Pamela Anderson and Afghanistan's most dangerous, conservative province might not at first glance seem to have much in common. But step into a busy, cramped room in Lashkar Gah, capital of Helmand province, and there she is: blonde locks, wide darkly made-up eyes, and petulant pink lips smiling down from a large mirror.
The crinkly laminated poster of the Playboy model's face is not the only surprise in a room filled with hairspray, fake eyelashes and lipsticks. For this is a hidden beauty parlour in a land where women appear in public only when shrouded in full-length burkhas that obscure even their eyes. Tucked into a private home down a dusty dead-end alley, women are indulging in playing at dressing-up in the province in which the fight against the Taliban rages and where more than 90 British troops have lost their lives since the start of the Afghan war in 2001.

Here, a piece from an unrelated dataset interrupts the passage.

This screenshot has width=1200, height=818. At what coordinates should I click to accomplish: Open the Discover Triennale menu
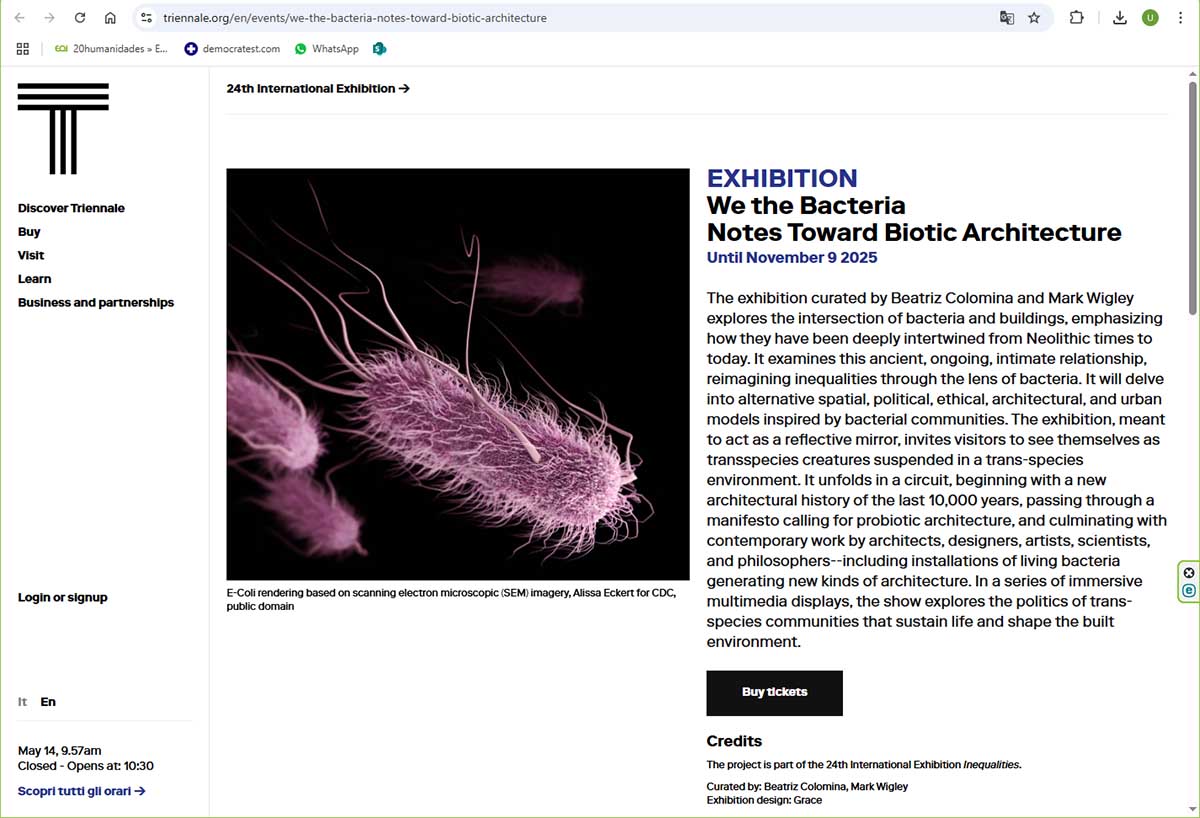click(x=71, y=208)
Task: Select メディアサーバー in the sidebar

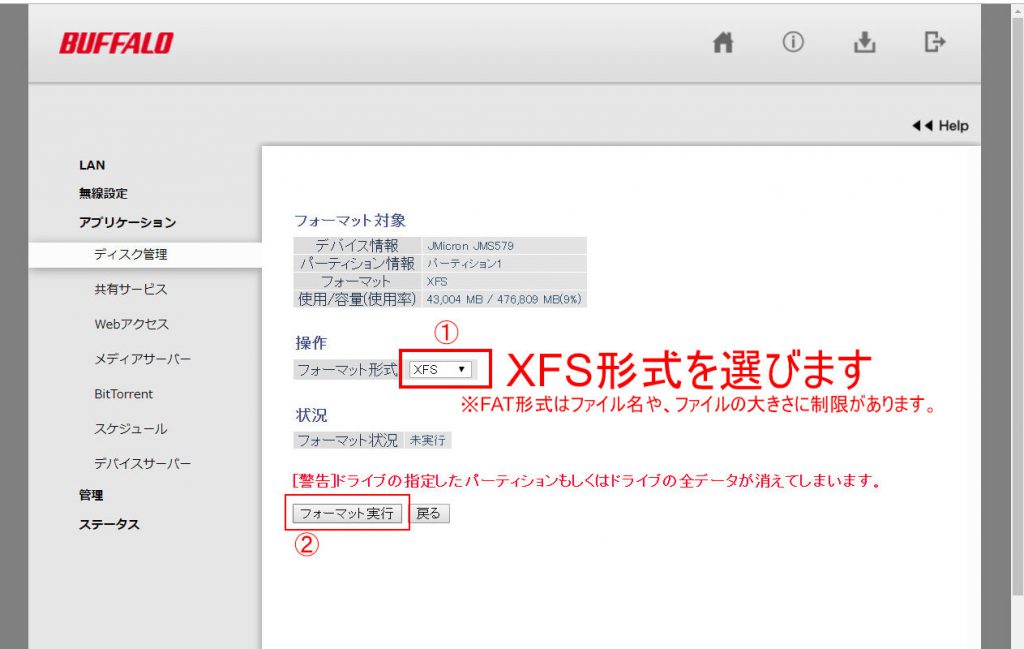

It's the night before Roya's wedding, a white dress hangs on the wall, and she is leaning back. Wearing light, flowing fabrics of red, blue, gold and purple dotted with sequins, three more giggling women pack into the parlour. With a rapid, practised hand, beauty therapist Malika spreads lashings of gaudy, garish bright blue eye-shadow over Roya's eyelids before painting a thick goo of glitzy red lipstick on her parted mouth. "It's a form of personal resistance," says a justice expert at the British-led Provincial Reconstruction Team (PRT), "and they're doing it with and for each other."
utside is the gritty Afghan reality familiar in the West from the coverage of the war. In the hot and dusty streets, bearded labourers pour concrete into ditches, auto-rickshaws painted with love hearts weave and swerve through a town which was planned by the Americans in the 1950s as a suburban "Little America" in Afghanistan. Amid the shopping stalls and mobile fruit-carts, men sit smoking and chatting as they drink green tea on the pavements, breaking off for the odd bit of trade.
Women are not allowed to run their own shops in the bazaar, the main shopping area, or to shake hands with men. Indeed, they rarely leave their homes. "Although we'd like to, we're not allowed to have this shop outside," explains Malika, "because it would not be safe and in any case our family would not allow it. But we like to wear colourful clothes and we love different colours – in fact, we'd like more make-up and more colours." Her tiny home-based boutique, one of three in the battle-hardened town whose name means "army barracks", makes 5,000 Afghanis (£60) profit a month.